Start of RECORD EXCERPTS
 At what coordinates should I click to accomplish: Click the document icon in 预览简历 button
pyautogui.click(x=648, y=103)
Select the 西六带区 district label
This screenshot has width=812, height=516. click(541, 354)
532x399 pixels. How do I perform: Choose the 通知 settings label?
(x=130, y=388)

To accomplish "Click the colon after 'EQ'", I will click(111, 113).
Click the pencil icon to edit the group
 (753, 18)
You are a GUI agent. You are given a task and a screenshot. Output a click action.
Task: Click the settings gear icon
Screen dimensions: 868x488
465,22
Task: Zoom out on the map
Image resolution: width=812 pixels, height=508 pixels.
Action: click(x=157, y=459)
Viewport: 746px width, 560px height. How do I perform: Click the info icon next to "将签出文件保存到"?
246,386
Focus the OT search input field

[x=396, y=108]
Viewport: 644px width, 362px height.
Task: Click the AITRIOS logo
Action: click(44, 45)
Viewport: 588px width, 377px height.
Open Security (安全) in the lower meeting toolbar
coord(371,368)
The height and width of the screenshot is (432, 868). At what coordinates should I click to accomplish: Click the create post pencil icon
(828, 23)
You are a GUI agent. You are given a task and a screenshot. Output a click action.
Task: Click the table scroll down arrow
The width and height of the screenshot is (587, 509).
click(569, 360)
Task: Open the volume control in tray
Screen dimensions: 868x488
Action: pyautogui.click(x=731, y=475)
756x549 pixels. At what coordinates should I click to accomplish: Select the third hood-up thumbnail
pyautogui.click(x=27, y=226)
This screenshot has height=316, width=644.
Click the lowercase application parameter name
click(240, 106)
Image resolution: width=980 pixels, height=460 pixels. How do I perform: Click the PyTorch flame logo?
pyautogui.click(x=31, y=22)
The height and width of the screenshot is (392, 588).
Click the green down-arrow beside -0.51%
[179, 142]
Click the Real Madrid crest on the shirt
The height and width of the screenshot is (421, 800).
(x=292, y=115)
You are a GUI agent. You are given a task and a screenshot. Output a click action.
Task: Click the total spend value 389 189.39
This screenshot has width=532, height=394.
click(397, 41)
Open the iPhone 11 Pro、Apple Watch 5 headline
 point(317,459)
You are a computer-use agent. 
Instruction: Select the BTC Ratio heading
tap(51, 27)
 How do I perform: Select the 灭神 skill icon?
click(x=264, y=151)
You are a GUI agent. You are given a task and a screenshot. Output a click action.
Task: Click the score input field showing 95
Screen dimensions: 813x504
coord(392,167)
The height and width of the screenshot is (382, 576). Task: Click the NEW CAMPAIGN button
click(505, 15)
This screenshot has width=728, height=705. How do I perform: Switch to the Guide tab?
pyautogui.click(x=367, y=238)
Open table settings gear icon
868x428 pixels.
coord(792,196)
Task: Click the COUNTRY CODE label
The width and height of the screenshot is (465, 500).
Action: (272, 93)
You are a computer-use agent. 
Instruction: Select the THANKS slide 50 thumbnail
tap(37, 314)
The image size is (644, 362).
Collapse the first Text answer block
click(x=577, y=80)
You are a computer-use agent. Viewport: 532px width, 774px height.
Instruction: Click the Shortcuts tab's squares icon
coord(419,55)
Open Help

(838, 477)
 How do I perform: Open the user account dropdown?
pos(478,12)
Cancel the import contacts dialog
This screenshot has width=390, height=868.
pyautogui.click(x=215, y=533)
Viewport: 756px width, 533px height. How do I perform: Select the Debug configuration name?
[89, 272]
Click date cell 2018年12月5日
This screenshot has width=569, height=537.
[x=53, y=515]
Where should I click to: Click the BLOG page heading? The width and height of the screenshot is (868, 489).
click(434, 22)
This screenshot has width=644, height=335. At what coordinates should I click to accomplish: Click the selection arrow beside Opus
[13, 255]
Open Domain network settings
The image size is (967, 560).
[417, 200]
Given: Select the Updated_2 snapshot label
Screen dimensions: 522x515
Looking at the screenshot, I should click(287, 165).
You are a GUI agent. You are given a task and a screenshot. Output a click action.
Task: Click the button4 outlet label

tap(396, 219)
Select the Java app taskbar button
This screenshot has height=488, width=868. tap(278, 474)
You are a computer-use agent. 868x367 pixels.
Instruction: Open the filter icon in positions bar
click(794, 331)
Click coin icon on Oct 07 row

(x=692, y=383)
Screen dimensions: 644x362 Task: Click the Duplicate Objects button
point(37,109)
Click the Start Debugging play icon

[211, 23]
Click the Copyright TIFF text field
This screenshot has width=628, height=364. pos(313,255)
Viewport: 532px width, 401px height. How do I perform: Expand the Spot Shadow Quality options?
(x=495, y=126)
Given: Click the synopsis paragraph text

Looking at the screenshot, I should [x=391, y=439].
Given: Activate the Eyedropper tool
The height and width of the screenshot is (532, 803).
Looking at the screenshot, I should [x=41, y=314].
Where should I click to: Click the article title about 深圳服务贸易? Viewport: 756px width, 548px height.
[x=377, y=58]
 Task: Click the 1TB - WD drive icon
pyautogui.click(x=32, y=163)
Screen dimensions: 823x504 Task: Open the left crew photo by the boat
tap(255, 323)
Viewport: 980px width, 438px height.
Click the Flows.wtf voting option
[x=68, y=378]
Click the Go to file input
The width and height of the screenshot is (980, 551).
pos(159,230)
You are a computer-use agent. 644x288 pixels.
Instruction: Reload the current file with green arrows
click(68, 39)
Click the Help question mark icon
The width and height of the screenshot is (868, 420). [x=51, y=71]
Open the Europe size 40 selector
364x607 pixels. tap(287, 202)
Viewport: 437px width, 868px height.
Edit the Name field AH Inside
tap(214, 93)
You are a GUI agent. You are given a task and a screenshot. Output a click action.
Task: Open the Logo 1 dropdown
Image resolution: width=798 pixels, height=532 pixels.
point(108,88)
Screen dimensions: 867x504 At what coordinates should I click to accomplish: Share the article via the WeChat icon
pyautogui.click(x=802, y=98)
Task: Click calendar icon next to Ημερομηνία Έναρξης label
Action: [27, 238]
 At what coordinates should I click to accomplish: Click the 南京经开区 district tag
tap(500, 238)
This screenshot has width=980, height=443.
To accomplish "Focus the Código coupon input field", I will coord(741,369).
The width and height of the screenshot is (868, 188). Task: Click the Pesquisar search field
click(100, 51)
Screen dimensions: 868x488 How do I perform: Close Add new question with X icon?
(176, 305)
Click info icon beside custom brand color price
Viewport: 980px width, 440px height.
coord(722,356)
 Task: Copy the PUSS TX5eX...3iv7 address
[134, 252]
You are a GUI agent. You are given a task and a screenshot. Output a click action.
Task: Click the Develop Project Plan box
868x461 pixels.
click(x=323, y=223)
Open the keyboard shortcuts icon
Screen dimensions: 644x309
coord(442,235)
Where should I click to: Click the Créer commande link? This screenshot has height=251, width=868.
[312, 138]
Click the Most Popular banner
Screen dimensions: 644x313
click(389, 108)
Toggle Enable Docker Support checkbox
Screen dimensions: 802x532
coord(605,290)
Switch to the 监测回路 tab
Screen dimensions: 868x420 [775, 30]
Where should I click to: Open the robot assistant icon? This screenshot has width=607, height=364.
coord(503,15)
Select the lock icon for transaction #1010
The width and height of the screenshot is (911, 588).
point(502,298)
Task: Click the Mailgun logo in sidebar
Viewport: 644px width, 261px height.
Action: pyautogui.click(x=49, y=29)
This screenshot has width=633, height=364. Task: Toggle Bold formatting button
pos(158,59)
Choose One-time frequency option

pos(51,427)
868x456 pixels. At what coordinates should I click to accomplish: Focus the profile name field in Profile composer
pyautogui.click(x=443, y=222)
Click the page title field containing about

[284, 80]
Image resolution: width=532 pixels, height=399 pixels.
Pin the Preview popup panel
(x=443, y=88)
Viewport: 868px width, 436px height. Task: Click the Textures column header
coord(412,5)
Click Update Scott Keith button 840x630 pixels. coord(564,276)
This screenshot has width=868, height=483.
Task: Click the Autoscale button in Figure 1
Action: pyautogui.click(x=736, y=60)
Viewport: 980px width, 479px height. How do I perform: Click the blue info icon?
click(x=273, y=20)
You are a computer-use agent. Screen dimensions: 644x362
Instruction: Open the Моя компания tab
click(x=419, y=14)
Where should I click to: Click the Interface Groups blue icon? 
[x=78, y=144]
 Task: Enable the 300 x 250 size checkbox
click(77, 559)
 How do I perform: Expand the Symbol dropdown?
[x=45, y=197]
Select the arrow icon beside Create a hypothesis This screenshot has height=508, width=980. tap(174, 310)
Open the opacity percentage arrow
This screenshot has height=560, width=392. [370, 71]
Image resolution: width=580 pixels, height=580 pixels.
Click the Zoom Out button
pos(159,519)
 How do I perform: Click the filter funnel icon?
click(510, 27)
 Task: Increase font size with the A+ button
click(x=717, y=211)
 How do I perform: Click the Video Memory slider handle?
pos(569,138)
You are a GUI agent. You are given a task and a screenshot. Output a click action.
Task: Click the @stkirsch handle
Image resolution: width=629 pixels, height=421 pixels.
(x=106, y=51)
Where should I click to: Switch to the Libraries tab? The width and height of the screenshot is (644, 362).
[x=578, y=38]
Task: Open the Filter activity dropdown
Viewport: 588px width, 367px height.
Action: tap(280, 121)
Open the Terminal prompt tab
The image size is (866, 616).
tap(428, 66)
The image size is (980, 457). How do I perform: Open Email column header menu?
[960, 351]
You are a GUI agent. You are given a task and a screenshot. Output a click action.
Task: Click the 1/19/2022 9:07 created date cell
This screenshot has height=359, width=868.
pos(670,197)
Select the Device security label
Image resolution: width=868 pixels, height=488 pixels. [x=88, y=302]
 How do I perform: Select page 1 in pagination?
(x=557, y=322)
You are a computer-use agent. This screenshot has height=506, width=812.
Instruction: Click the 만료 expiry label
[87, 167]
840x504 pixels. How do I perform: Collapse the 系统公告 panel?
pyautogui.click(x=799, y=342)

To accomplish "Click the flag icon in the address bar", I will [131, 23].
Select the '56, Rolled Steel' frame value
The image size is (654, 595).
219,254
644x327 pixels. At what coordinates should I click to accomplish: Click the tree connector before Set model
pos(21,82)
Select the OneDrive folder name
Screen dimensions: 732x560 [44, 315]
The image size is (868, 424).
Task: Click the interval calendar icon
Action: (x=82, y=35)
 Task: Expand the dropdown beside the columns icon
End of RECORD EXCERPTS
- WORK TO COMPLETE
Which of the lines above include the word "value"? List those lines.

- RESULT BELOW
Task: Click the total spend value 389 189.39
Select the '56, Rolled Steel' frame value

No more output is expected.